Company sources said as many as three hearings in Calcutta High Court on the revival issue could not take place because of the strike.
The hearing at the Calcutta bench of National Company Law Tribunal (NCLT), which was supposed to be held on Wednesday, was also cancelled.
NCLT is a quasi-judicial body that adjudicates issues relating to companies, especially cases that are pending before the Board for Industrial and Financial Reconstruction (BIFR) and the Appellate Authority for Industrial and Financial Reconstruction (AAIFR).
NCLT was constituted with effect from June 1, 2016 and Incab’s case was referred to it after the abolition of BIFR.

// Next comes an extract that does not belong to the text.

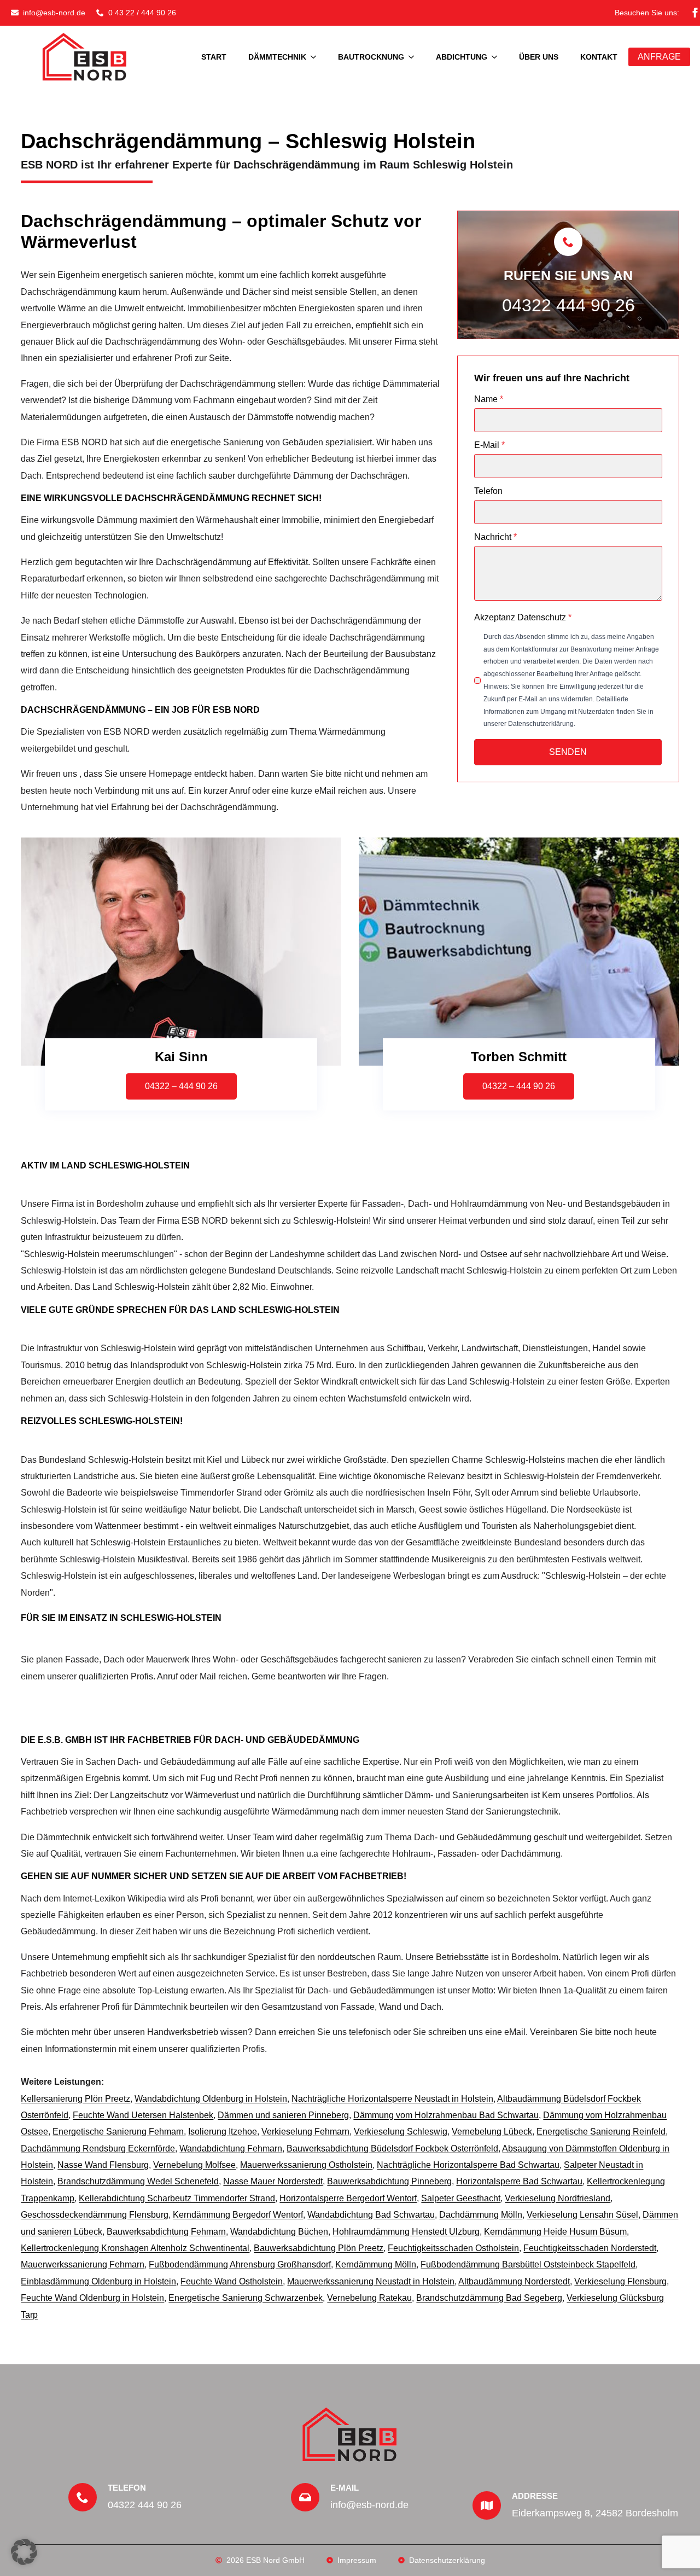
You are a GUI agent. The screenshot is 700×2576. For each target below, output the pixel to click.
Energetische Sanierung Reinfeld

Around 15,000 lawyers across 85 courts in Bengal are on a strike to protest the alleged attack on them by policemen and municipal workers at a Howrah court on April 24.
Incab, which has its production units in Jamshedpur and Pune, is based out of Calcutta.
Aloke Sen, assistant secretary of Calcutta-based labour union Incab Employees Association, said three hearings since April 26 at Calcutta High Court could not take place due to the lawyers’ strike. “Union representatives from Jamshedpur had come to attend the hearings, but they had to return dejected,” he said.
He went on to say that the hearings, which could not take place, were crucial. “We were expecting an interim order from the court in favour of Tata Steel, the lone bidder left to take over the company,” he explained.
BIFR and AAIFR, which had already given verdicts in favour of Tata Steel in the past, were dissolved on December 1, 2016, paving the way for NCLT that helps in the revival of sick industries. In 2016, Delhi High Court had ruled that Tata Steel was the best bidder for Incab.
There are 950-odd employees on the company’s roll and none of them has received salaries ever since the company was referred to BIFR in 1999.